Jamf Nation Community

KittyGoyenk · ‎05-18-2023

Hi Everyone,

I am planning to implement JAMF-LAPS (Local Administrator Password Solution).

I have a look of this

https://github.com/red5coder/Jamf-LAPS?search=1

I just want to gather everyone feedback on this one.

Also, I would like to seek help if anyone has implemented this before and can guide me on how to implement this approach using Jamf Pro cloud?

Thank you,

mm2270 · ‎05-19-2023

You may want to read the Tech Thoughts article written by Bill Smith:

How to Securely Manage Local Admin Passwords with Jamf Pro and LAPS

He outlines everything you need to know about it. The one big takeaway on it is that this can only work with Macs enrolled via ADE/DEP and the local admin account being created during the Prestage Enrollment. If the admin account is created in any other way, you cannot apply LAPS policy to it. It has to be what's known as a managed local admin account.

KittyGoyenk · ‎05-24-2023

Thank you mm2270. I read that article.

However, sadly most of our macbook devices are enrolled by user initiated enrollment so that solution will not apply to us.

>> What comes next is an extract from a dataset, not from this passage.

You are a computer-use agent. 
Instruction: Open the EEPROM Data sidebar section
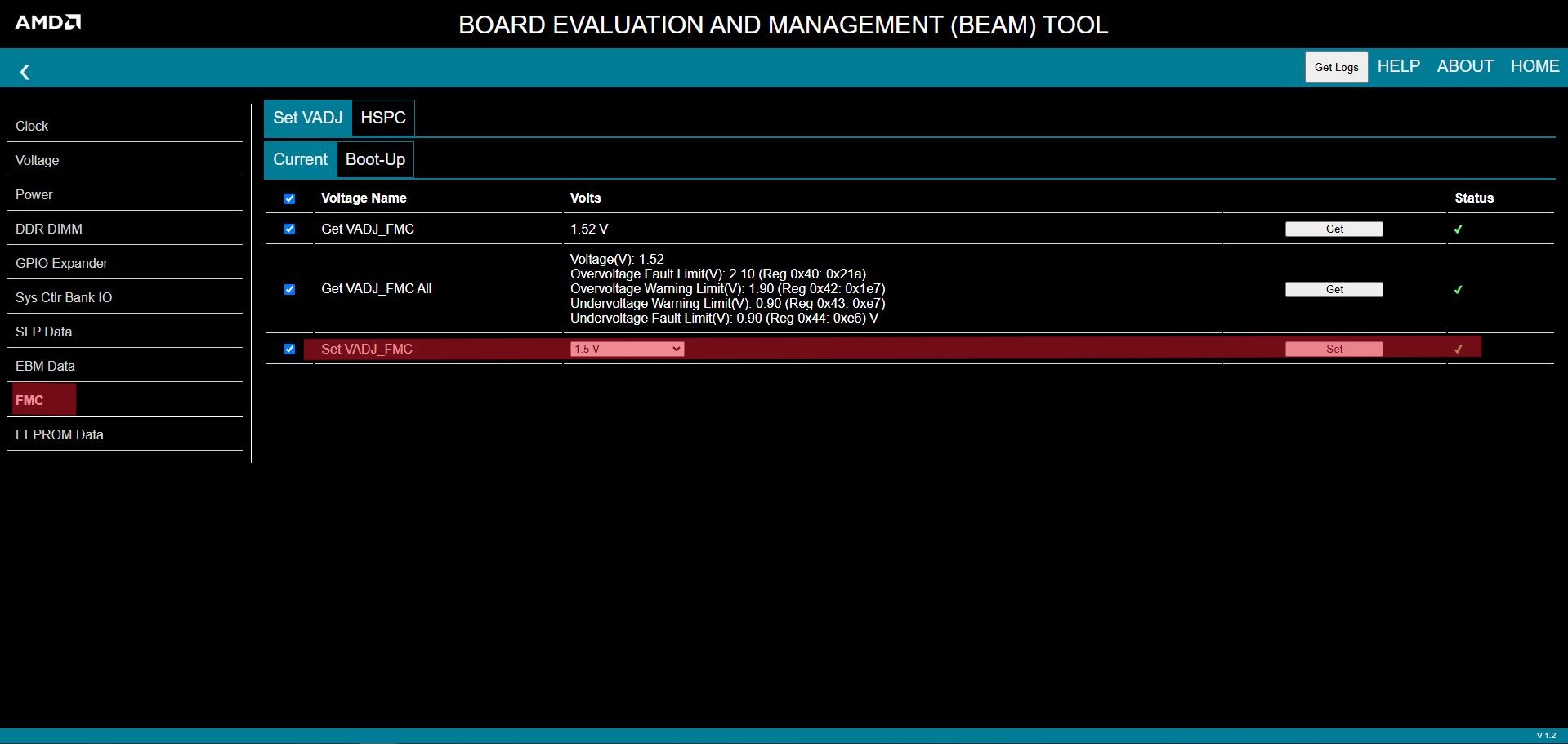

user-dIrrpGXxza · ‎08-09-2023

WIth the latest JAMF version, those will be managed as well, in addition to the ADE/DEP created accounts. They apparently share the same config, but not the same mechanism of update. It's all explained in the docs.

mm2270 · ‎08-09-2023

Yes, I have read about that update, which is great news! I'm glad Jamf updated their LAPS solution to handle those cases as well. It makes the new feature a lot more useful.

perryd84 · ‎10-04-2023

@KittyGoyenk

If you are still looking into JAMF LAPS I have some tools on my github which might make managing and viewing the passwords a little easier. I made a little UI to view the password and a tool to configure the settings without having to run loads of API calls yourself.

https://github.com/PezzaD84/JAMF-LAPS-UI
https://github.com/PezzaD84/JAMF-LAPS-Configurator

Also if you don't want to use JAMF LAPS then you could check out my LAPS solution here https://github.com/PezzaD84/macOSLAPS
You dont need anything pre-staged or user enrolled it's just run from policies and can be pushed out to existing devices.

trevoredwards · ‎11-09-2023

Left · ‎01-25-2024

hi i was wondering how to get your tool, i found it on github and couldn't download it

Left · ‎01-25-2024

When I ran sh I got the following feedback
SwiftDialog is not installed. App will be installed now.....

perryd84 · ‎01-26-2024

Hi @Left

Which tool is having issues? I have noticed that the Configurator tool had the wrong URL for checking the Dialog version so it could have been that.

Are you able to reach the internet in your estate to download software? I only ask as I know some companies have these kind of download URLs blocked so it could be hanging on downloading Dialog because of some restriction?

Left · ‎01-29-2024

hi friend thanks for your reply.
I can't install both tools locally to me, YES I made sure I can download the software properly.
My internet situation is not restricted because 5 minutes before that I downloaded the jamf tool from github

Left · ‎01-29-2024

https://github.com/PezzaD84/JAMF-LAPS-UI
https://github.com/PezzaD84/JAMF-LAPS-Configurator
I can't get these two tools to work.

perryd84 · ‎01-29-2024

@Left I've sent you a private message to pick up these issues.

darylr · ‎05-30-2024

Has anyone seen this? I have my "encoded API credentials" as my api client secret and then api roles, privileges, are "view local admin password". I am probably missing something here. Thanks everyone!

perryd84 · ‎05-31-2024

Hi @darylr

I would check the API permissions or the password that was encoded. Sometimes if there are too many special characters or slashes the encoding process skips these characters as it sees them as line breaks.